§ **EXTRACT PROVIDED**:
Google is synonymous with internet search. The company also has a suite of well-known applications like Gmail, Google Maps, the Android operating system and the Chrome browser. Google drive and its associated calendar, word processing and spreadsheet apps are ubiquitous. And above all, Google continues to dominate online searches with its eponymous engine—and made it perhaps the only company ever whose name entered the English language as a verb.
 
(Google it and you will even find a web site that shows you how to Google it.)
 
That's the Google that most people know—the company that makes successful, consumer-facing products. But one side of the company few will ever see is the back-end infrastructure that keeps all those Google searches returning hits: the power, cable, port and speed demands of the company's massive datacenters. This was the subject of short course #SC359 on Sunday, titled: "Datacenter Networking 101."
 
Led by Cedric Lam and Hong Liu of Google, the course introduced and explored the concept of warehouse-scale computers—their massive scale and the unique challenges of speed, power and cost brought by computing at that scale. The course was well attended and filled with questions throughout as attendees asked about what Google does (and perhaps wondered what they plan to do) with regard to these massive data centers.
 
Scaling within their data centers happens every few years, Lam said, "to meet the ever increasing demand." What he meant is that as they transition from one generation to the next, making use of new technologies in switches, for instance, the bandwidth of which grows at a rate of a "decade" every 5 years, they also increase the number of ports at the same time.

Records
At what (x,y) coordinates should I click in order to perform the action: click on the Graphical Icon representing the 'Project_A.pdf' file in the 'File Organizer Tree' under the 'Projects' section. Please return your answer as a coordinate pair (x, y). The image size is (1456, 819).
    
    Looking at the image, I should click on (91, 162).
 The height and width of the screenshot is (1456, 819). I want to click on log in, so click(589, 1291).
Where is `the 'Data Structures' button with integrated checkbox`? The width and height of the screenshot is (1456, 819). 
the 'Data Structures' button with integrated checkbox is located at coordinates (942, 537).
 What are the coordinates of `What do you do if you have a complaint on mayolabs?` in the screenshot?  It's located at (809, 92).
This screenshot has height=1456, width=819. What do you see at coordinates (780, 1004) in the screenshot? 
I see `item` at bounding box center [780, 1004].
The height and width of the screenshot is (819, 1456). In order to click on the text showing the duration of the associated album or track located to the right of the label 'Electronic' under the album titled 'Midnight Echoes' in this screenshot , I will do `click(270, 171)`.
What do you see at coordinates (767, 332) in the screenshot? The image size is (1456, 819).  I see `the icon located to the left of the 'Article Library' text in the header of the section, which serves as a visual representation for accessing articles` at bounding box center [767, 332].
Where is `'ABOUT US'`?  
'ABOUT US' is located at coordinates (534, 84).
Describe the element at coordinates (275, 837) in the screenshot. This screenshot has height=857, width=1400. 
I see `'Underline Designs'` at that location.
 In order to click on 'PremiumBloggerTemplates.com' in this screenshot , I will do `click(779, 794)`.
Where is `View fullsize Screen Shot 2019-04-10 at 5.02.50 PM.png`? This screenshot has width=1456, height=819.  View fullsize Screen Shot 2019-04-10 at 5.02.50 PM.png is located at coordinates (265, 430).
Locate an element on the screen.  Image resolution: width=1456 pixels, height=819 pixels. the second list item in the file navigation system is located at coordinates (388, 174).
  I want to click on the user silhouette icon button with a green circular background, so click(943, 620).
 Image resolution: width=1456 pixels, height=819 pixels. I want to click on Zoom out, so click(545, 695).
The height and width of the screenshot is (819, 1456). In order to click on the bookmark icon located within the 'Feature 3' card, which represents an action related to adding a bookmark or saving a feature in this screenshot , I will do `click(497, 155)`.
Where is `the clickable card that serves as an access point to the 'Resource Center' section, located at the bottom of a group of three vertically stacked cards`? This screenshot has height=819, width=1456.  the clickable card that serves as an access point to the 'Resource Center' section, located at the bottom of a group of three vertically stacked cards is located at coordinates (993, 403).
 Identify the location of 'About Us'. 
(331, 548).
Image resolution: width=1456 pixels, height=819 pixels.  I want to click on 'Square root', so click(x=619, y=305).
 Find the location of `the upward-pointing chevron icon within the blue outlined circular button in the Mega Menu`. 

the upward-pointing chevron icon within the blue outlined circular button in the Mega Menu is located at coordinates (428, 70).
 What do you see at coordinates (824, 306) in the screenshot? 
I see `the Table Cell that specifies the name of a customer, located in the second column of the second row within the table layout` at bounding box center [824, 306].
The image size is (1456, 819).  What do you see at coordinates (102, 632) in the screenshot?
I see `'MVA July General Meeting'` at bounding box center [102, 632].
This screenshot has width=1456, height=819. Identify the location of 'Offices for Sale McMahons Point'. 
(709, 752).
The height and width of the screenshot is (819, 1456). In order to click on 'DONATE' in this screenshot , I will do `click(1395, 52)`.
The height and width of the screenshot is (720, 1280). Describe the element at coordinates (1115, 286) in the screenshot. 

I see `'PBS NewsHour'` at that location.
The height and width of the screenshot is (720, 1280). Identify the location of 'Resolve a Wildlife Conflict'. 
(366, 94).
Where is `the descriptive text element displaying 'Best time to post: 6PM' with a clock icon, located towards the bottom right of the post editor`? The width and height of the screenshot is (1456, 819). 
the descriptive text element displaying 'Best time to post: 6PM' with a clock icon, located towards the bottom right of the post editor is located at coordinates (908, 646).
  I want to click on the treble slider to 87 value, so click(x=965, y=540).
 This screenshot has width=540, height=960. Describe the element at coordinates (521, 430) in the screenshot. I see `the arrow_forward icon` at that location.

§ **PROBLEMS TO WORK ON**:
• 1. In the text on Google's datacenters, why does Lam say scaling within the data centers happens every few years?
• 2. From the text on Google's datacenters, reproduce everything from "That's the Google" down to "massive data centers.".

§ **TASK RESPONSES**:
• 1. According to Lam, scaling happens "to meet the ever increasing demand." As Google moves from one generation to the next, it adopts new switch technologies whose bandwidth grows by a "decade" every 5 years, and it increases the number of ports at the same time.

• 2.
That's the Google that most people know—the company that makes successful, consumer-facing products. But one side of the company few will ever see is the back-end infrastructure that keeps all those Google searches returning hits: the power, cable, port and speed demands of the company's massive datacenters. This was the subject of short course #SC359 on Sunday, titled: "Datacenter Networking 101."
 
Led by Cedric Lam and Hong Liu of Google, the course introduced and explored the concept of warehouse-scale computers—their massive scale and the unique challenges of speed, power and cost brought by computing at that scale. The course was well attended and filled with questions throughout as attendees asked about what Google does (and perhaps wondered what they plan to do) with regard to these massive data centers.